▸ **Information given**
>>>

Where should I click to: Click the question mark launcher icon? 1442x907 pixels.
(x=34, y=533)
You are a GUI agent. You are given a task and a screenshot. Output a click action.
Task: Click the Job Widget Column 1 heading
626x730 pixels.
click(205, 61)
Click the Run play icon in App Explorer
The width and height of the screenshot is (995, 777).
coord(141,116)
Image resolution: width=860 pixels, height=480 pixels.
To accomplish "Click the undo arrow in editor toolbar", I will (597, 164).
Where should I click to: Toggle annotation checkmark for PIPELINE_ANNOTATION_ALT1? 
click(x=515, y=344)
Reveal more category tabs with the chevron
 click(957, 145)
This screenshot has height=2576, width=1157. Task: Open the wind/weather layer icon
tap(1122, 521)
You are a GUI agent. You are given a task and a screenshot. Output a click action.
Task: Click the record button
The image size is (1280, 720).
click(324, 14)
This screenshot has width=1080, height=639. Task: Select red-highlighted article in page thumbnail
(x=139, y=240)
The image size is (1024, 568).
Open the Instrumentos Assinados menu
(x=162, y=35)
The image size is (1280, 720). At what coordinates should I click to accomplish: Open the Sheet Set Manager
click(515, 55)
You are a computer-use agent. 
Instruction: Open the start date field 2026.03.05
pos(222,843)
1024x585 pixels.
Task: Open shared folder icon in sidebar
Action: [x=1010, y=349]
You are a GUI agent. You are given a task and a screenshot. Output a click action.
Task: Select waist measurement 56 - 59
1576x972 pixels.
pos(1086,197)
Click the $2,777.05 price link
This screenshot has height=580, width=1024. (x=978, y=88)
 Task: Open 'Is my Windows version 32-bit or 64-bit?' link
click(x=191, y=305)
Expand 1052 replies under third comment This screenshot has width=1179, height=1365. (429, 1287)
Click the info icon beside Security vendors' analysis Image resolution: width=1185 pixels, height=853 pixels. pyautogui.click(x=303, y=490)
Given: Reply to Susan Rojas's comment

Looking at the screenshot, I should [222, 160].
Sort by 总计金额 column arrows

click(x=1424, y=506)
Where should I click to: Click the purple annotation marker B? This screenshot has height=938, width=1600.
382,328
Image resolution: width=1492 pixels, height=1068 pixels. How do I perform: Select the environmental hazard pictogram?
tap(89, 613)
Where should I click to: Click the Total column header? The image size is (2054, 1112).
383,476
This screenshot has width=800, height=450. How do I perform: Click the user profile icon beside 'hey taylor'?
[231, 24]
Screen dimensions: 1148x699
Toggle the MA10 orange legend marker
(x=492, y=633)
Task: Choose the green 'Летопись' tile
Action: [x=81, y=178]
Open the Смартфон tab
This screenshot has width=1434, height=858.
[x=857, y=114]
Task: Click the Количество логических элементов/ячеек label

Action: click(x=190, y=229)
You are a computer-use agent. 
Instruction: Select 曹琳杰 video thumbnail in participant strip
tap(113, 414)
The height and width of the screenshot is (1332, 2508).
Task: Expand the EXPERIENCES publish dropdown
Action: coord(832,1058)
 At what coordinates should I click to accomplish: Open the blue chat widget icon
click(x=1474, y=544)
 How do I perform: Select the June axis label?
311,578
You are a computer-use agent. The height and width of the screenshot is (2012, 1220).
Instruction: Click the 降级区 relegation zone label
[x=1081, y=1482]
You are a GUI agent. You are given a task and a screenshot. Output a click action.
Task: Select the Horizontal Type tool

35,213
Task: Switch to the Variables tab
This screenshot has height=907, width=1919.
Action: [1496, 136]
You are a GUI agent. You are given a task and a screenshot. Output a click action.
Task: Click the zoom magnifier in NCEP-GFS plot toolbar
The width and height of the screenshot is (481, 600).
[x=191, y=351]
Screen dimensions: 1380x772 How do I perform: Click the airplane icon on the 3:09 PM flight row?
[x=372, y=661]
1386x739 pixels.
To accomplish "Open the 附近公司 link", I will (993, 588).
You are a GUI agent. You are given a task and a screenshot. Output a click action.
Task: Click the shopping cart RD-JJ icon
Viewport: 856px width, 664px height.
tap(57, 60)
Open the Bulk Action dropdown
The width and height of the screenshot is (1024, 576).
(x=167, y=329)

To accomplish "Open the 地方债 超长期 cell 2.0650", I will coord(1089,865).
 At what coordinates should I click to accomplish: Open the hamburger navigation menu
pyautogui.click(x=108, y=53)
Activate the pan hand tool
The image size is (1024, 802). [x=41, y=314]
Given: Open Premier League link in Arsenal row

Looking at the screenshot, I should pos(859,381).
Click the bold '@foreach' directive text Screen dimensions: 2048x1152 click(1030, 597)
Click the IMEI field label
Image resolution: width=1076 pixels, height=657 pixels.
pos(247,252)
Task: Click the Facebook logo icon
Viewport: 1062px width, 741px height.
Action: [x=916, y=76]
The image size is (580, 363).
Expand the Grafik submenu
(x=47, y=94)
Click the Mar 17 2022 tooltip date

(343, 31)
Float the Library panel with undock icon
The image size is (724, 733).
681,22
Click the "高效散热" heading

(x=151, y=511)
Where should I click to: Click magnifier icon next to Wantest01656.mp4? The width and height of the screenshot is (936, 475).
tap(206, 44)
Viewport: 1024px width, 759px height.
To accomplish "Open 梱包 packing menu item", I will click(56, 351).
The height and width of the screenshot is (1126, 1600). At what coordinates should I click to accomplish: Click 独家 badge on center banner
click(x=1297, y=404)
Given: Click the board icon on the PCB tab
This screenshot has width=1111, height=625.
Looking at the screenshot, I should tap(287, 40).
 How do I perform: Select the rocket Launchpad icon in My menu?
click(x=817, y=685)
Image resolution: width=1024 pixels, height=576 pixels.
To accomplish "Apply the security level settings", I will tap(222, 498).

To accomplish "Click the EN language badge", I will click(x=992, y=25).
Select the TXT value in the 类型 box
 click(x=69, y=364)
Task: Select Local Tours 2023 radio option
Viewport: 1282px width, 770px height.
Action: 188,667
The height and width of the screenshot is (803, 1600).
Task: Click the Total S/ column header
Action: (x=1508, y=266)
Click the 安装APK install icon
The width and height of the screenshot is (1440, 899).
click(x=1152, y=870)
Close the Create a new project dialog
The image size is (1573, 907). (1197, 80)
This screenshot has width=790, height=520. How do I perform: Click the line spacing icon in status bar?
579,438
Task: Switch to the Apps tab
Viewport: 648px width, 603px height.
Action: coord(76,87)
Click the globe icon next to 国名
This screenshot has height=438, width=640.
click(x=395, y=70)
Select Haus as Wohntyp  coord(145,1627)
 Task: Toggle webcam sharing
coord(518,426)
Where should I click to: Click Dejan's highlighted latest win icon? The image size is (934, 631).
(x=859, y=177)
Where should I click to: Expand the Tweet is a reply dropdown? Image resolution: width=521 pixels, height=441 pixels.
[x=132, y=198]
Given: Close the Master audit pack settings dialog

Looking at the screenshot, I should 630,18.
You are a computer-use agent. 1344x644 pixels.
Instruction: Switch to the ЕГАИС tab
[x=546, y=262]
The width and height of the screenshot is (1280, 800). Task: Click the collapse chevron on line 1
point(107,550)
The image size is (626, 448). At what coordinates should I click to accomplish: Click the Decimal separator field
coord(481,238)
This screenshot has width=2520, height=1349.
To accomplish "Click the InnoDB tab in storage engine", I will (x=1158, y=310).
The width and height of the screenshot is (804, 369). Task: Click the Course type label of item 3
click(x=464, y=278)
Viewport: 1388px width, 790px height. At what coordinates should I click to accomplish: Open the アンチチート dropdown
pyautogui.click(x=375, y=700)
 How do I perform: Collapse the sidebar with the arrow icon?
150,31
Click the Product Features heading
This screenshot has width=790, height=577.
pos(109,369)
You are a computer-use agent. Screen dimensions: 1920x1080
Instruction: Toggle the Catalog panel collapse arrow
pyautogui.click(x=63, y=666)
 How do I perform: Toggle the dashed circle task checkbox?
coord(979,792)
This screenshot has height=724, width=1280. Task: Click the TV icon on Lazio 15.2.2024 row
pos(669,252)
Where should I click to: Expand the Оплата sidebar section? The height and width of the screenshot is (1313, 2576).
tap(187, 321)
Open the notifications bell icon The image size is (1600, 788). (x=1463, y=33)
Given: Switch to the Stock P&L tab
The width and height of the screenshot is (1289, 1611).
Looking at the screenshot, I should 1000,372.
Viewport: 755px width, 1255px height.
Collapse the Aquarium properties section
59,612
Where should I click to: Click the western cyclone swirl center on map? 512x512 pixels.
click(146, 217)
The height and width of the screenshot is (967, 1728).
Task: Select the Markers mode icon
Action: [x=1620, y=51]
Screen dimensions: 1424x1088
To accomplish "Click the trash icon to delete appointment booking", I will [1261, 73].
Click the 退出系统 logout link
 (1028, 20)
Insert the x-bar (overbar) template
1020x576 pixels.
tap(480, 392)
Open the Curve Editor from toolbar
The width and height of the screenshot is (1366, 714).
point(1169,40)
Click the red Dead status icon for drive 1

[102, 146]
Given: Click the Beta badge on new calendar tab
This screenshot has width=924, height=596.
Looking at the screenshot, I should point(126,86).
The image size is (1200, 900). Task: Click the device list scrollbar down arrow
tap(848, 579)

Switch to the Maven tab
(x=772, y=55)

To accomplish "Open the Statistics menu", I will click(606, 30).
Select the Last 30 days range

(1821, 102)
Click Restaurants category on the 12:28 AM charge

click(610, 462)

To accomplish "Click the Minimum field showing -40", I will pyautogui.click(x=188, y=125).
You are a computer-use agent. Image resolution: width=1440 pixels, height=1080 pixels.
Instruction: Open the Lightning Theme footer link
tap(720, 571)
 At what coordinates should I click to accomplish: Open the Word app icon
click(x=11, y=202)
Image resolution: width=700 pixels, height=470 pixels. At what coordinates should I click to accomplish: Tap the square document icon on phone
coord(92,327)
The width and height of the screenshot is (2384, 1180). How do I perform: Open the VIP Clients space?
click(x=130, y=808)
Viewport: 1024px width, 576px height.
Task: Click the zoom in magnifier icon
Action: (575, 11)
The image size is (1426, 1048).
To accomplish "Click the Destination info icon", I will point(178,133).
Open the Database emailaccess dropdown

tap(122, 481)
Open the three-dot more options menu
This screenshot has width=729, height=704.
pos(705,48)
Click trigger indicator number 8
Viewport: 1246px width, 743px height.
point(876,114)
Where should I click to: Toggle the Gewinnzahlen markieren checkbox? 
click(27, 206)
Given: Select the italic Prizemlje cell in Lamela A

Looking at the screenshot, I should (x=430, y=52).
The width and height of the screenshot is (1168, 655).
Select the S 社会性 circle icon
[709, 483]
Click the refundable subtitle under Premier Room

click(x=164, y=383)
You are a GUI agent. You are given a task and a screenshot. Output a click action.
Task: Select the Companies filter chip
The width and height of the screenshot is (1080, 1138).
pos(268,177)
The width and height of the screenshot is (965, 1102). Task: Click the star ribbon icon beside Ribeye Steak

<<<

▸ **Exercise details**
Report the number of lines in the listing above that hold the word "will", and give no other text.

▸ **Result**
11